British physicist (1910–1980)

James Leslie Tuck (9 January 1910 – 15 December 1980) was a British physicist, working on the applications of explosives as part of the British delegation to the Manhattan Project.

Tuck was born in Manchester, England, and educated at the Victoria University of Manchester. Because of his involvement with the Manhattan Project, he was unable to submit his thesis on time and never received his doctoral degree.

In 1937 he was offered an appointment as a Salter Research Fellow at Oxford University, where he worked with Leó Szilárd on particle accelerators. In 1937 he married Elsie Harper, with whom he would later adopt two children.

At the outbreak of World War II, he was appointed as the scientific advisor to Frederick Alexander Lindemann, who was on the private staff of Winston Churchill. His research included work on shaped charges, used in anti-tank weapons. For this work in 1944 he was made an Officer of the Order of the British Empire.

==Bomb work==
His expertise on shaped charges led to his being sent to Los Alamos, where he was a member of the British delegation to the Manhattan Project and helped in the development of explosive lensing and the Urchin initiator. This work was crucial to the success of Fat Man, the plutonium atomic bomb.

In 1946, Tuck took part in the Operation Crossroads atomic tests on Bikini Atoll. At this time, Tuck was informed that he had missed his extended deadline to complete his PhD with the Victoria University of Manchester.

He then returned to Oxford, where he worked at the Clarendon Laboratory at Oxford University. However, he found the postwar conditions there difficult and in 1949 returned to the United States, assuming a position at the University of Chicago.
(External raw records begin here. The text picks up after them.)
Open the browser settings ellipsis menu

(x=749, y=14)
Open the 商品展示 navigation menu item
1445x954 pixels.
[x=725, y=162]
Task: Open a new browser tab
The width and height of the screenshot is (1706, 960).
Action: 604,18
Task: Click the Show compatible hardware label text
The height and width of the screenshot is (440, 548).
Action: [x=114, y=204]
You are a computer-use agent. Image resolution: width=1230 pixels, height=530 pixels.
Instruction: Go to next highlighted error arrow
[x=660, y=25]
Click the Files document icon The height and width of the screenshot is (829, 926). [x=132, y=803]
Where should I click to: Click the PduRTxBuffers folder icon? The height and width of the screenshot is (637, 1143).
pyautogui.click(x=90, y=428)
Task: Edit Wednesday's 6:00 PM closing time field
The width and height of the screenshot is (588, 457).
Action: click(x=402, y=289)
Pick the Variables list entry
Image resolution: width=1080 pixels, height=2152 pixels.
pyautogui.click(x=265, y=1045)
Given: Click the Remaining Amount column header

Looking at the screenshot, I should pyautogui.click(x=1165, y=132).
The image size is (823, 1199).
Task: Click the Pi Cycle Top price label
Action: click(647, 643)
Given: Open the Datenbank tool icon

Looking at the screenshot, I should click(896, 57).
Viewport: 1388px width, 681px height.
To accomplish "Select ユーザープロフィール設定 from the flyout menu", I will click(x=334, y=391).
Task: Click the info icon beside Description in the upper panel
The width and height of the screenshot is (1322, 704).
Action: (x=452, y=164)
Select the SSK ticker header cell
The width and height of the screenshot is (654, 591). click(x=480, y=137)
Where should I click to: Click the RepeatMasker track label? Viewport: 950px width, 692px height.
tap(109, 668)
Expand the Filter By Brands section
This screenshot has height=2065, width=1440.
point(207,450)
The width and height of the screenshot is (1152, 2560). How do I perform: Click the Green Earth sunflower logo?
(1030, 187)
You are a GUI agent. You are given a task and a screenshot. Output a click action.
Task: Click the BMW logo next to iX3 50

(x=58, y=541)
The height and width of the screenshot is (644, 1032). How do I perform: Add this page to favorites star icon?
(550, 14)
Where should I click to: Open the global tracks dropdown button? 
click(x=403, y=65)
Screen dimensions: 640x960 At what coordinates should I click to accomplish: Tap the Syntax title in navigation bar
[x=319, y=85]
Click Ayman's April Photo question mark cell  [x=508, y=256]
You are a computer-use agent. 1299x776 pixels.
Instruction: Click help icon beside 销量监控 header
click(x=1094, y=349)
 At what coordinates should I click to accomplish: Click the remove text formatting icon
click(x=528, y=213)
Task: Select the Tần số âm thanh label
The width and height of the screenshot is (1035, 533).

A year later, he returned to Los Alamos when he was invited to work on thermonuclear research.

==Fusion power==
At Los Alamos, Tuck took up research on fusion power, which he had learned about in the UK. Tuck suggested that the Los Alamos group pursue a pinch program similar to the one being carried out in the UK. This was only months after Lyman Spitzer had started work on his stellarator design. Both were invited to Washington to present their ideas, where Spitzer won $50,000 in funding from the Atomic Energy Commission. Returning to Los Alamos, he arranged for a similar $50,000 from the lab's discretionary budget and started a pinch project under the name Perhapsatron.

Like all pinch systems, Perhapsatron failed due to instabilities in the plasma. Theoretical work by Edward Teller and others suggested ways out of the instability problem, either pinching so quickly that fusion took place before the instabilities formed, or by using "cusped" magnetic fields. The former was developed as the Columbus while the latter became the picket fence reactor design, both led by Tuck's teams.

He remained at Los Alamos until his retirement in 1972. Earlier in 1972 he had published a review in the Bulletin of the Atomic Scientists of the book Beyond the Ivory Tower: The Frontiers of Public and Private Science by Solly Zuckerman.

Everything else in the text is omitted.